Now that a few years have passed since the LORAN-C budget was killed, it might be a good time to revisit that decision. Unlike other decisions, this one might conceivably be undone; there hasn’t been the widespread demolition of resources (e.g., towers, transmitters) followed by restoration of sites. Something else, though, did occur: recent success achieved by cooperative effort between the Coast Guard and UrsaNav Inc.

For brevity here it suffices to make a few surface-scratching notes.

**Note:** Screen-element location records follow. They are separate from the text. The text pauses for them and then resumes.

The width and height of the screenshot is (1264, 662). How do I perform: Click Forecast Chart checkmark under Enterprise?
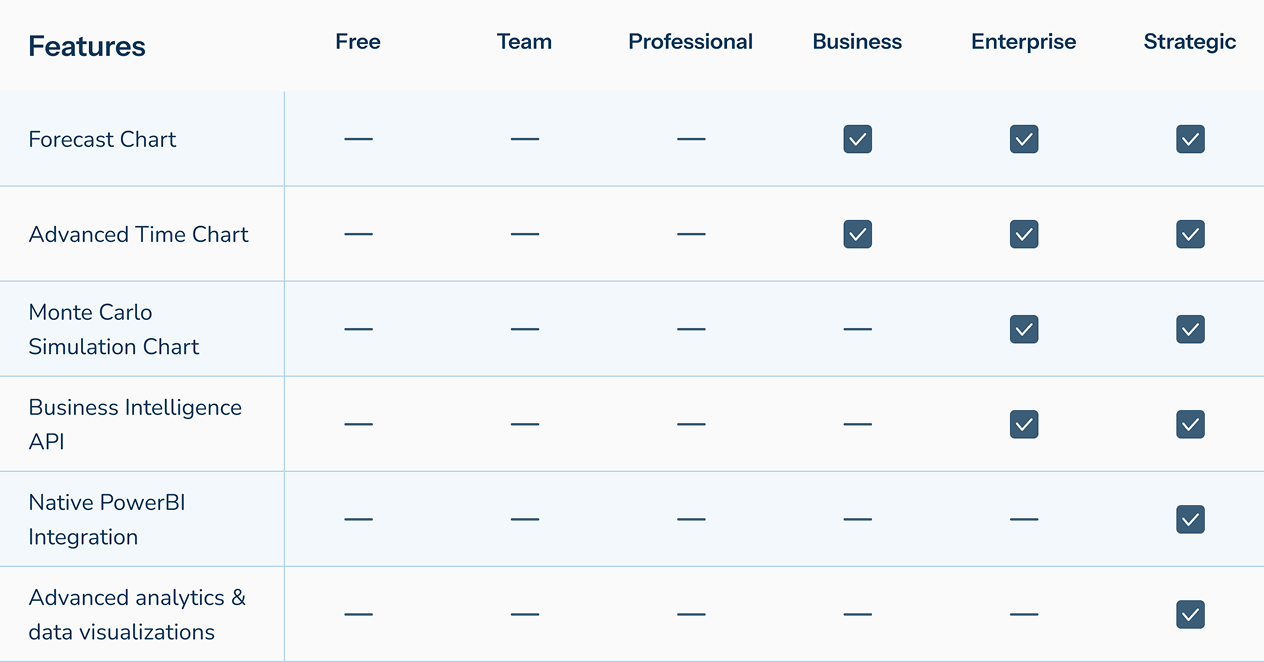click(1024, 139)

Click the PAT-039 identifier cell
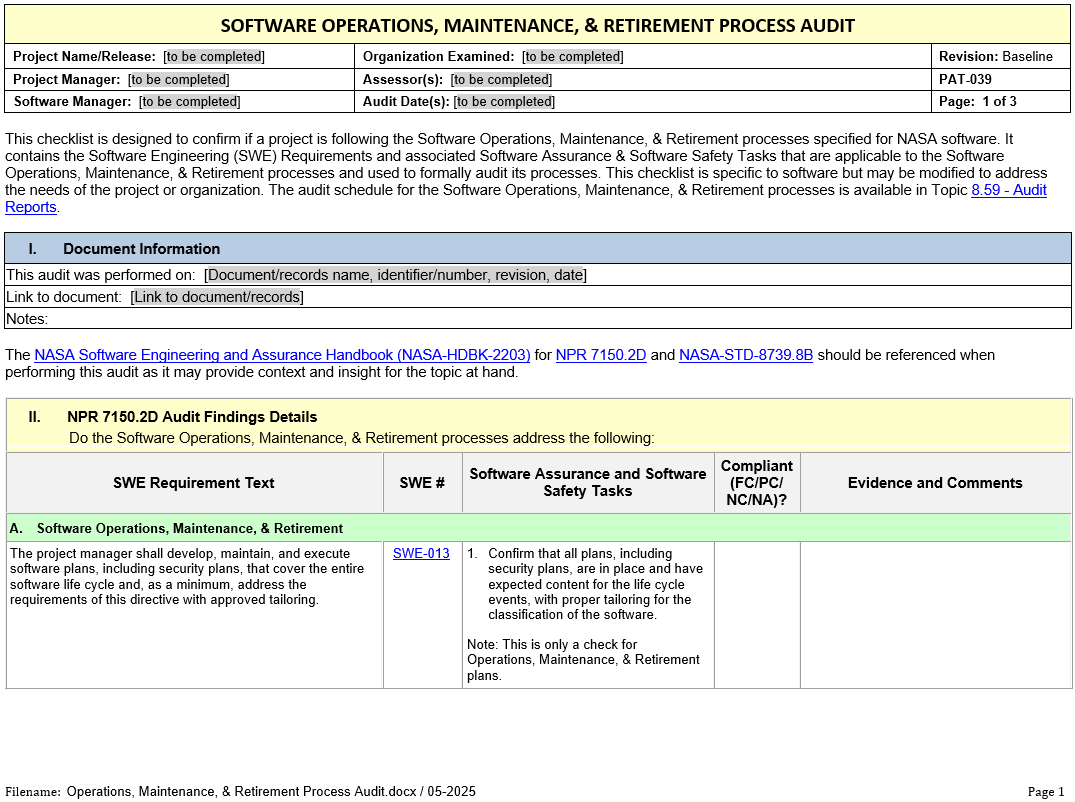965,79
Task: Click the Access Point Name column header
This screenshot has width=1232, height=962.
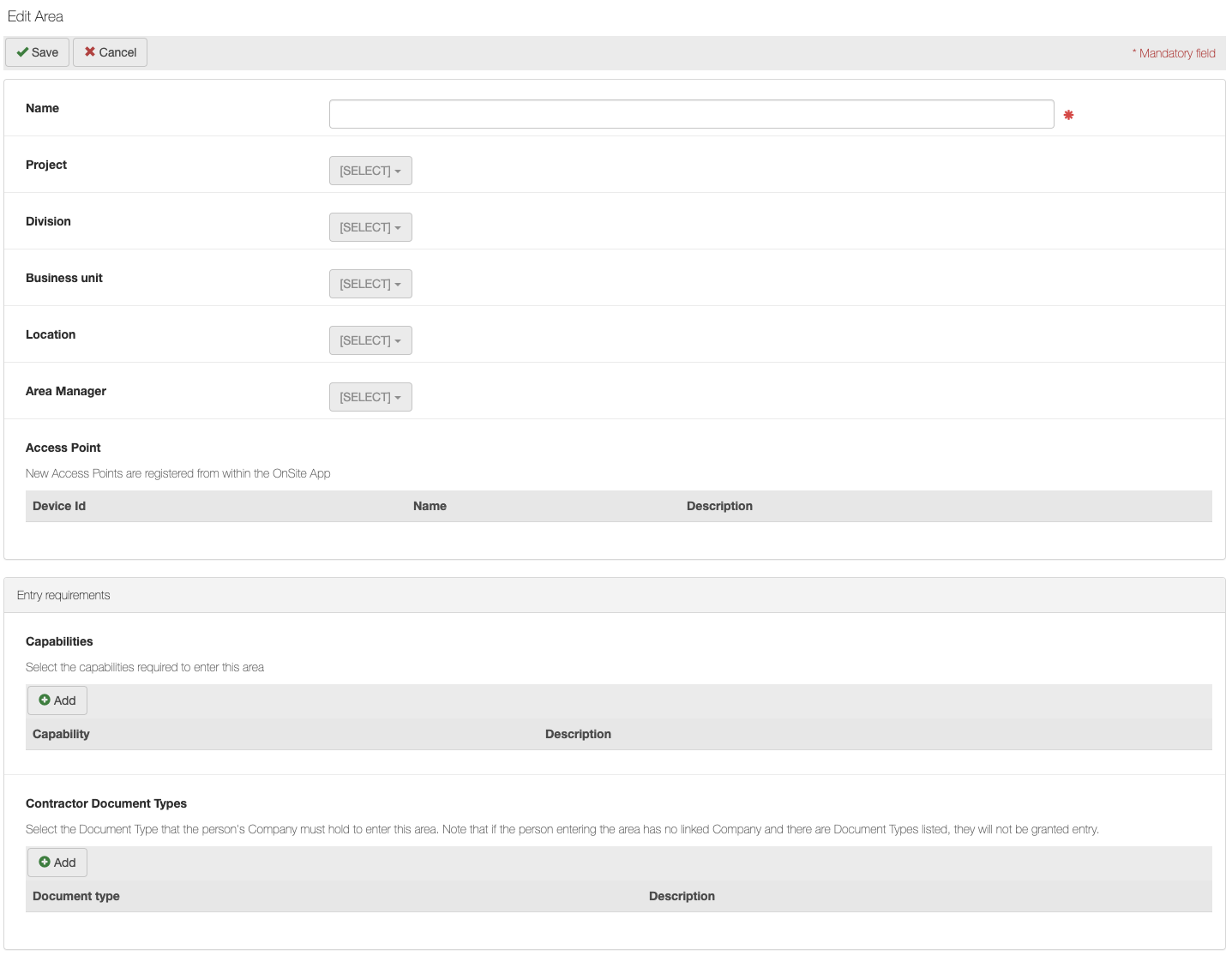Action: [x=430, y=506]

The vast majority of us in the navigation community recognized the potential benefit of LORAN (and an extended form eLORAN) as a crucial backup — at extremely low cost — to be used when GPS is unavailable.  Many of us, furthermore, anxiously pressed for sanity (e.g., my “2-cents worth” written, to no avail, in 2009).

What’s different now, conceivably, is a combined effect of multiple factors:
* The USCG/UrsaNav success surpassed goals that had been stated earlier.
* Awareness of GPS vulnerability (therefore need for backup) has increased.
* Delay in follow-through (site restoration) offers the chance for a remedy.

An utterance appearing in Coordinates Magazine’s March 2012 cover story was reached from a different context, but its importance prompted me to cite it in the April 2012 cover story — and to repeat it here: “Do we really need to wait for a catastrophe before taking action against GNSS vulnerabilities?”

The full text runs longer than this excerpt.